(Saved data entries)
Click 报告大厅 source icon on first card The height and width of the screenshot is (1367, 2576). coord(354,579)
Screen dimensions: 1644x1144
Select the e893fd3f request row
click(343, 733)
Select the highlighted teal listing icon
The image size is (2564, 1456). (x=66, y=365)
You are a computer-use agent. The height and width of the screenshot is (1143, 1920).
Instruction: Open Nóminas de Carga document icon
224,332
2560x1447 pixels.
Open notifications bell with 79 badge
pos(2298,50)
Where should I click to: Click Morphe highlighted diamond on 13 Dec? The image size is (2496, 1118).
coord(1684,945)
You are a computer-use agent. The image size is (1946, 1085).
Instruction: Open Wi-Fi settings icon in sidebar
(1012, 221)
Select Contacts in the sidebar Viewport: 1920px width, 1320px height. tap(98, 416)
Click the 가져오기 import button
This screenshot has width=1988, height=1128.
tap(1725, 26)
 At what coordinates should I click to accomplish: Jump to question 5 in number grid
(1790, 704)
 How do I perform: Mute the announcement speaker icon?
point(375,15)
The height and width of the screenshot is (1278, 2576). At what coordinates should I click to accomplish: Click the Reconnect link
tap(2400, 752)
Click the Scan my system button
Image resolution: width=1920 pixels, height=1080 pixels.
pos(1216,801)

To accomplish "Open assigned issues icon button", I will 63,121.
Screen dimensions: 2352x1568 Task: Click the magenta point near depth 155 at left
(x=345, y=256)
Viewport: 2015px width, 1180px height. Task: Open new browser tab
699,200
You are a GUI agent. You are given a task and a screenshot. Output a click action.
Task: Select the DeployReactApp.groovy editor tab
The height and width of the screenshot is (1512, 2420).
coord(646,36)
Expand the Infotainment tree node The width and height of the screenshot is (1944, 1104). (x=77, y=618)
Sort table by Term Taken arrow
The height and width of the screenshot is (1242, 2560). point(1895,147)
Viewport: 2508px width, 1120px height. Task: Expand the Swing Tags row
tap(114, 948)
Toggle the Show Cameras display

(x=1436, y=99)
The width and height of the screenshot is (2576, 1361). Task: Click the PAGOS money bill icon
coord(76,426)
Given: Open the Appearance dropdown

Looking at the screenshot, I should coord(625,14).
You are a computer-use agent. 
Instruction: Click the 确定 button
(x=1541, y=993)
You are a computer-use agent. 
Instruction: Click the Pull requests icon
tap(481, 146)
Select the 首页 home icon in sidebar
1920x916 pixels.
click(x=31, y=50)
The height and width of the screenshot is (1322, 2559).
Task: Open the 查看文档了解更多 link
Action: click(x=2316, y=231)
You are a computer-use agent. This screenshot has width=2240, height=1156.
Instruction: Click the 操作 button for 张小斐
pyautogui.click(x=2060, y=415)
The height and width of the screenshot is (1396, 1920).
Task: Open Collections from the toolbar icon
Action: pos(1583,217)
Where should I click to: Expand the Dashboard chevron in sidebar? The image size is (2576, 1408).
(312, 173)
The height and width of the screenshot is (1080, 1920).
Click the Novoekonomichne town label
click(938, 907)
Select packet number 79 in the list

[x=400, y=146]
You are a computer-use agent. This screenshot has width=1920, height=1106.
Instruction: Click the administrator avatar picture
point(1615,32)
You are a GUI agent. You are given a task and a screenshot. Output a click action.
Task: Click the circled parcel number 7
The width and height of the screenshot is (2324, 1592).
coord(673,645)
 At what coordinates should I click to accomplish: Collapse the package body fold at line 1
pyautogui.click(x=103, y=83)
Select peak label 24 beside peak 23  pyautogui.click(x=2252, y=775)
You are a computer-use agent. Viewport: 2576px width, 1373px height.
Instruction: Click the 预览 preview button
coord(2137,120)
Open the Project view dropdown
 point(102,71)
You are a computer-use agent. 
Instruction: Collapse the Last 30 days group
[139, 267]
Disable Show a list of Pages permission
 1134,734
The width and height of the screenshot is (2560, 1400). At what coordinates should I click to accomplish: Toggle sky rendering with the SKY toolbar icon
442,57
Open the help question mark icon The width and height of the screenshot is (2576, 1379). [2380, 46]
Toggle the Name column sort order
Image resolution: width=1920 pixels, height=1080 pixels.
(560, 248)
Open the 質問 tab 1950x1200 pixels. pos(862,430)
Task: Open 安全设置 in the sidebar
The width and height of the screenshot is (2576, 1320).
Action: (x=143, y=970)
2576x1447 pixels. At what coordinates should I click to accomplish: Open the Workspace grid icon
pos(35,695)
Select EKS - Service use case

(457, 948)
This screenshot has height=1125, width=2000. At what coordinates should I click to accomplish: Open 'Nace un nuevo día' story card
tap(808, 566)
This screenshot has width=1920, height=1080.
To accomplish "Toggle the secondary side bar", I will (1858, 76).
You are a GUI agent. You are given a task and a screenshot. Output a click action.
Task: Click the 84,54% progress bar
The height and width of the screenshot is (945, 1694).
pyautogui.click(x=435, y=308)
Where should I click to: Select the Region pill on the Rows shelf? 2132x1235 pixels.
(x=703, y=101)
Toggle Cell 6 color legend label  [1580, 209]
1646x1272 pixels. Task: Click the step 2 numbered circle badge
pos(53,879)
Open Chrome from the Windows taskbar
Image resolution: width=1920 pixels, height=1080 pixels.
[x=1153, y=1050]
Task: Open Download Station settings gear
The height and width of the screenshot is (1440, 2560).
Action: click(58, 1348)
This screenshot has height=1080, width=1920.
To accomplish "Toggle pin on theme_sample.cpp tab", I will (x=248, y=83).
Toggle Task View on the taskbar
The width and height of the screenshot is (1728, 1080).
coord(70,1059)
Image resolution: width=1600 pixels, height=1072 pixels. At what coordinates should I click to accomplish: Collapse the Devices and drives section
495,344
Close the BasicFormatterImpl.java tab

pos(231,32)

__What the task requires__. Would you repeat the records above without any changes?

__Exercise solution__.
Click 报告大厅 source icon on first card The height and width of the screenshot is (1367, 2576). coord(354,579)
Screen dimensions: 1644x1144
Select the e893fd3f request row
click(343, 733)
Select the highlighted teal listing icon
The image size is (2564, 1456). (x=66, y=365)
You are a computer-use agent. The height and width of the screenshot is (1143, 1920).
Instruction: Open Nóminas de Carga document icon
224,332
2560x1447 pixels.
Open notifications bell with 79 badge
pos(2298,50)
Where should I click to: Click Morphe highlighted diamond on 13 Dec? The image size is (2496, 1118).
coord(1684,945)
You are a computer-use agent. The image size is (1946, 1085).
Instruction: Open Wi-Fi settings icon in sidebar
(1012, 221)
Select Contacts in the sidebar Viewport: 1920px width, 1320px height. tap(98, 416)
Click the 가져오기 import button
This screenshot has width=1988, height=1128.
tap(1725, 26)
 At what coordinates should I click to accomplish: Jump to question 5 in number grid
(1790, 704)
 How do I perform: Mute the announcement speaker icon?
point(375,15)
The height and width of the screenshot is (1278, 2576). At what coordinates should I click to accomplish: Click the Reconnect link
tap(2400, 752)
Click the Scan my system button
Image resolution: width=1920 pixels, height=1080 pixels.
pos(1216,801)

To accomplish "Open assigned issues icon button", I will 63,121.
Screen dimensions: 2352x1568 Task: Click the magenta point near depth 155 at left
(x=345, y=256)
Viewport: 2015px width, 1180px height. Task: Open new browser tab
699,200
You are a GUI agent. You are given a task and a screenshot. Output a click action.
Task: Select the DeployReactApp.groovy editor tab
The height and width of the screenshot is (1512, 2420).
coord(646,36)
Expand the Infotainment tree node The width and height of the screenshot is (1944, 1104). (x=77, y=618)
Sort table by Term Taken arrow
The height and width of the screenshot is (1242, 2560). point(1895,147)
Viewport: 2508px width, 1120px height. Task: Expand the Swing Tags row
tap(114, 948)
Toggle the Show Cameras display

(x=1436, y=99)
The width and height of the screenshot is (2576, 1361). Task: Click the PAGOS money bill icon
coord(76,426)
Given: Open the Appearance dropdown

Looking at the screenshot, I should coord(625,14).
You are a computer-use agent. 
Instruction: Click the 确定 button
(x=1541, y=993)
You are a computer-use agent. 
Instruction: Click the Pull requests icon
tap(481, 146)
Select the 首页 home icon in sidebar
1920x916 pixels.
click(x=31, y=50)
The height and width of the screenshot is (1322, 2559).
Task: Open the 查看文档了解更多 link
Action: click(x=2316, y=231)
You are a computer-use agent. This screenshot has width=2240, height=1156.
Instruction: Click the 操作 button for 张小斐
pyautogui.click(x=2060, y=415)
The height and width of the screenshot is (1396, 1920).
Task: Open Collections from the toolbar icon
Action: pos(1583,217)
Where should I click to: Expand the Dashboard chevron in sidebar? The image size is (2576, 1408).
(312, 173)
The height and width of the screenshot is (1080, 1920).
Click the Novoekonomichne town label
click(938, 907)
Select packet number 79 in the list

[x=400, y=146]
You are a computer-use agent. This screenshot has width=1920, height=1106.
Instruction: Click the administrator avatar picture
point(1615,32)
You are a GUI agent. You are given a task and a screenshot. Output a click action.
Task: Click the circled parcel number 7
The width and height of the screenshot is (2324, 1592).
coord(673,645)
 At what coordinates should I click to accomplish: Collapse the package body fold at line 1
pyautogui.click(x=103, y=83)
Select peak label 24 beside peak 23  pyautogui.click(x=2252, y=775)
You are a computer-use agent. Viewport: 2576px width, 1373px height.
Instruction: Click the 预览 preview button
coord(2137,120)
Open the Project view dropdown
 point(102,71)
You are a computer-use agent. 
Instruction: Collapse the Last 30 days group
[139, 267]
Disable Show a list of Pages permission
 1134,734
The width and height of the screenshot is (2560, 1400). At what coordinates should I click to accomplish: Toggle sky rendering with the SKY toolbar icon
442,57
Open the help question mark icon The width and height of the screenshot is (2576, 1379). [2380, 46]
Toggle the Name column sort order
Image resolution: width=1920 pixels, height=1080 pixels.
(560, 248)
Open the 質問 tab 1950x1200 pixels. pos(862,430)
Task: Open 安全设置 in the sidebar
The width and height of the screenshot is (2576, 1320).
Action: (x=143, y=970)
2576x1447 pixels. At what coordinates should I click to accomplish: Open the Workspace grid icon
pos(35,695)
Select EKS - Service use case

(457, 948)
This screenshot has height=1125, width=2000. At what coordinates should I click to accomplish: Open 'Nace un nuevo día' story card
tap(808, 566)
This screenshot has width=1920, height=1080.
To accomplish "Toggle the secondary side bar", I will (1858, 76).
You are a GUI agent. You are given a task and a screenshot. Output a click action.
Task: Click the 84,54% progress bar
The height and width of the screenshot is (945, 1694).
pyautogui.click(x=435, y=308)
Where should I click to: Select the Region pill on the Rows shelf? 2132x1235 pixels.
(x=703, y=101)
Toggle Cell 6 color legend label  [1580, 209]
1646x1272 pixels. Task: Click the step 2 numbered circle badge
pos(53,879)
Open Chrome from the Windows taskbar
Image resolution: width=1920 pixels, height=1080 pixels.
[x=1153, y=1050]
Task: Open Download Station settings gear
The height and width of the screenshot is (1440, 2560).
Action: click(58, 1348)
This screenshot has height=1080, width=1920.
To accomplish "Toggle pin on theme_sample.cpp tab", I will (x=248, y=83).
Toggle Task View on the taskbar
The width and height of the screenshot is (1728, 1080).
coord(70,1059)
Image resolution: width=1600 pixels, height=1072 pixels. At what coordinates should I click to accomplish: Collapse the Devices and drives section
495,344
Close the BasicFormatterImpl.java tab

pos(231,32)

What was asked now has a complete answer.